Allein 238 Titel wurden bei Amazon zum Thema "Selbstmanagement" angeboten, als ich diese Rezension verfasste. Und ein Ende ist nicht absehbar. Das deutet zweifelsohne auf ein virulentes Bedürfnis hin. Hier also ein weiteres Exemplar mit einem Titel, der für Furore sorgte. Wissen Sie, was sich hinter der Nummer 30078521 verbirgt? Es ist die Urkunde, mit der die Autorin "die Ich AG" als Wortmarke in Deutschland schützen liess. Tom Peters musste das ebenso wenig kümmern wie mich. Dennoch hat Frau Strauss damit meine volle Antipathie ergattert, bevor ich auch nur eine Zeile gelesen habe. Und vielleicht ist die Autorin mit ihrer inflationären Verwendung des Wörtchens "Ich" und der unsäglichen Schützerei nicht ganz unschuldig daran, dass "Ich AG" zum Unwort des Jahres 2002 gewählt wurde. Das ist auch deshalb bedauernswert, weil damit gerade die Leserschaft vor den Kopf gestossen wird, die vom Inhalt am meisten profitieren könnte.
Die Idee, das persönliche Handeln an den Strukturen eines Unternehmens auszurichten, ist zwar nicht neu, wurde aber noch nie so konsequent durchgezogen. Am einfachsten lässt sich das Konzept der Autorin anhand der Kapitelüberschriften zeigen. Das Bild des Vorstandsvorsitzenden soll zur Umsetzung eines persönlichen Lebensentwurfes führen. Danach folgt die Corporate Identity, mit der das Ich zur Marke verfeinert werden soll. Mit der eigenen Pressestelle wird die Ich AG bekannt gemacht, während der Finanzvorstand den Wert steigert. Etwas gesuchter ist dann schon der Innovationsvorstand, der zur Schlauheit verhelfen soll. Personalvorstand und Betriebsrat erhalten die Kraft und die Kreativität der Ich AG, was ich einen gewagten Ansatz finde. Der Aufsichtsrat und die Hauptversammlung überprüfen die Fortschritte, die Netzwerke knüpfen die Kontakte und die Berater geben der Ich AG den letzten Schliff.

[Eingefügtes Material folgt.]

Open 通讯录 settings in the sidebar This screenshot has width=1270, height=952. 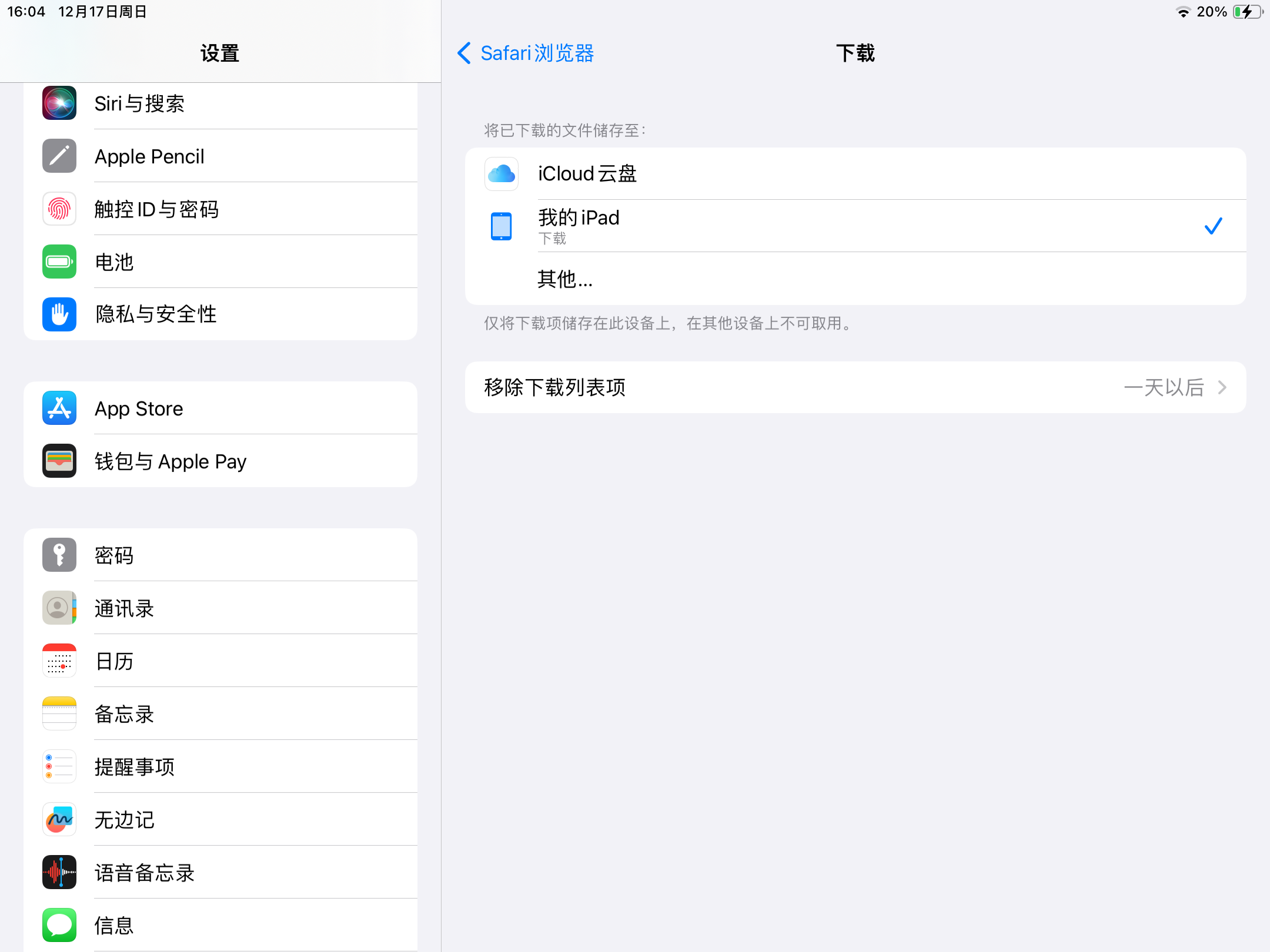tap(125, 608)
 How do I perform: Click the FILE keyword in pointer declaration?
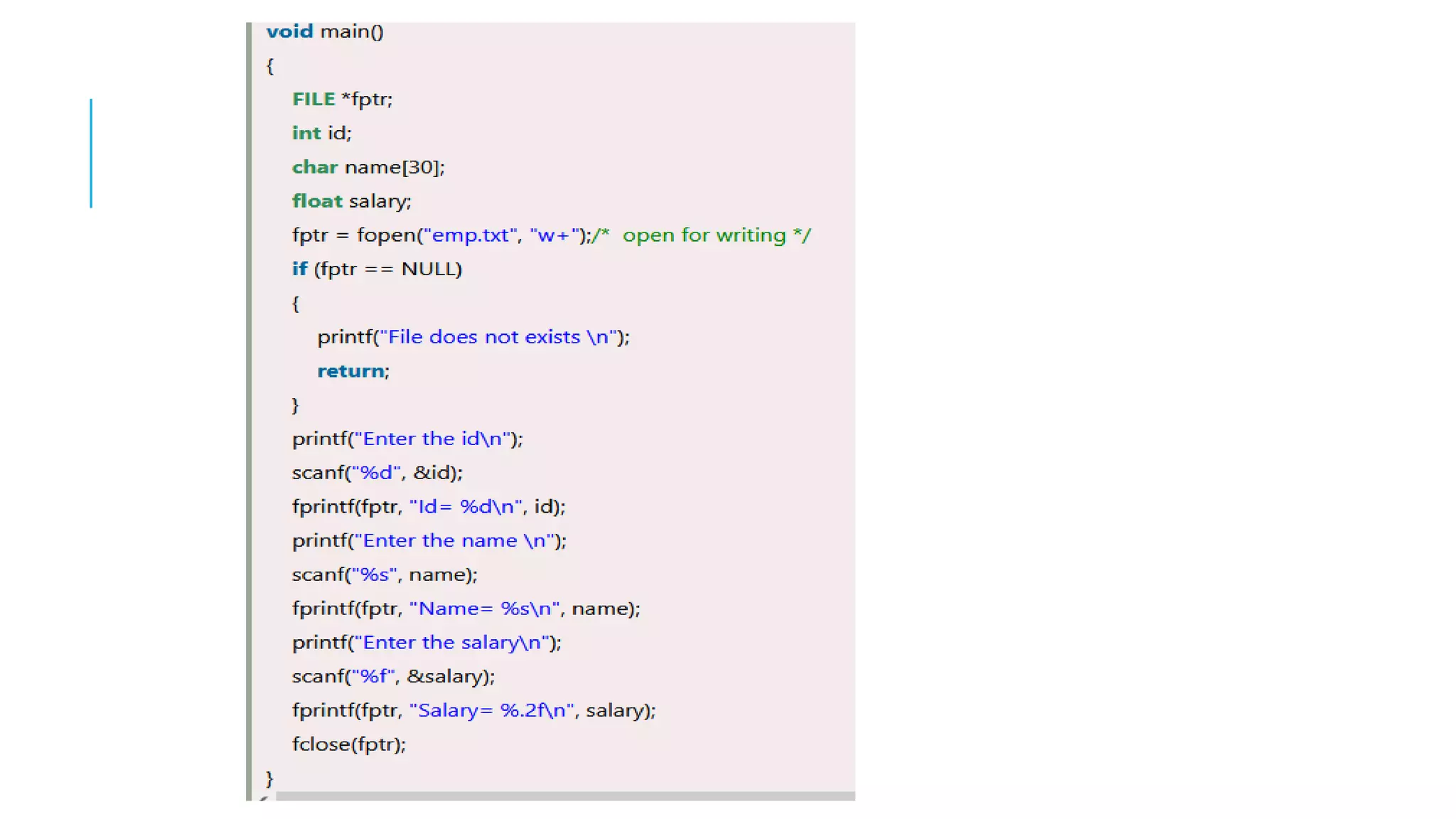click(x=314, y=100)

Mir hat der Inhalt gefallen, auch wenn der Ansatz, Unternehmens- und Persönlichkeitsstrukturen aufeinander zu beziehen, hie und da die Realität grosser Betriebe etwas ausblenden oder schönen muss. Und wenn dank der vielen und teils überraschenden Analogien veränderungsresistente Leser einen Schritt vorwärts wagen, hat auch hier der Zweck die Mittel geheiligt.